Task statement → Identify all lines below that hold "Toggle" and collect them.

== Segment start ==

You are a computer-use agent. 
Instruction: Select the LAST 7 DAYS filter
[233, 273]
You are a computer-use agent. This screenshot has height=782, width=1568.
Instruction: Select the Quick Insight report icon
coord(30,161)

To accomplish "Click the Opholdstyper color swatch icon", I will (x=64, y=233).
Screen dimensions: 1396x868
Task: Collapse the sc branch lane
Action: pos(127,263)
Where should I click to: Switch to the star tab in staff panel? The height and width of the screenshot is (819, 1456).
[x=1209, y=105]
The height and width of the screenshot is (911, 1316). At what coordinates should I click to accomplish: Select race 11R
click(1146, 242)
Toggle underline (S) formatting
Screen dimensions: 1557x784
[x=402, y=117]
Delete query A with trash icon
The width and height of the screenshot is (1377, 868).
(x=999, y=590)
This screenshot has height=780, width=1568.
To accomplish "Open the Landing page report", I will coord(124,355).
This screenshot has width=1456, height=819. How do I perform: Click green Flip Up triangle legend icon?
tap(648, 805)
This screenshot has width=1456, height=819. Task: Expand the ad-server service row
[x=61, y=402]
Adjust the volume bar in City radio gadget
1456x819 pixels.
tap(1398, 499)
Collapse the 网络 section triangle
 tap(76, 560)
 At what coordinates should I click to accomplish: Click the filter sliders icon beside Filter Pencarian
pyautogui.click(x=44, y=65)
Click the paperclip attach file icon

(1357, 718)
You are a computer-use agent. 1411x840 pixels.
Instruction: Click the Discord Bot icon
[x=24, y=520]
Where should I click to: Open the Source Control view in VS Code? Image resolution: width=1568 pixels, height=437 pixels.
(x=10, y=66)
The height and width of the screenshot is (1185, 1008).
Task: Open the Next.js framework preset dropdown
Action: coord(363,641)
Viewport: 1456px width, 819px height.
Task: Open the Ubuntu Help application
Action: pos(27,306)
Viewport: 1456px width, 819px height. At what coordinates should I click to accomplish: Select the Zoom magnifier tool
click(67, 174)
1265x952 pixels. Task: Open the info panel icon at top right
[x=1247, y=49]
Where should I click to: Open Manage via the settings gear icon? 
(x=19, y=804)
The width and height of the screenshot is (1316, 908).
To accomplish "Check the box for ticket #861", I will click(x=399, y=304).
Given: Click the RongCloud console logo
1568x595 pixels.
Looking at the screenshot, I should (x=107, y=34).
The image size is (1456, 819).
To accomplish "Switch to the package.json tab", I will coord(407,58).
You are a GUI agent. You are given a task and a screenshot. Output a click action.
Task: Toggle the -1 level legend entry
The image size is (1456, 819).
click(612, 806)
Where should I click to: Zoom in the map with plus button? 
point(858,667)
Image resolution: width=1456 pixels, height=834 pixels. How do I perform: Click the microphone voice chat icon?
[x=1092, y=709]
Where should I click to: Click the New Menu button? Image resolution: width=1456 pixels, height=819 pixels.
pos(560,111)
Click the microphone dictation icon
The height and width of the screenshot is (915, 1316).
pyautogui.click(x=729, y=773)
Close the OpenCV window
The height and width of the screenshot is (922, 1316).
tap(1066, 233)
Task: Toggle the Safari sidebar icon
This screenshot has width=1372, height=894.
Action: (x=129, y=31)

== Segment end ==

Result →
Toggle underline (S) formatting
Task: Toggle the -1 level legend entry
Task: Toggle the Safari sidebar icon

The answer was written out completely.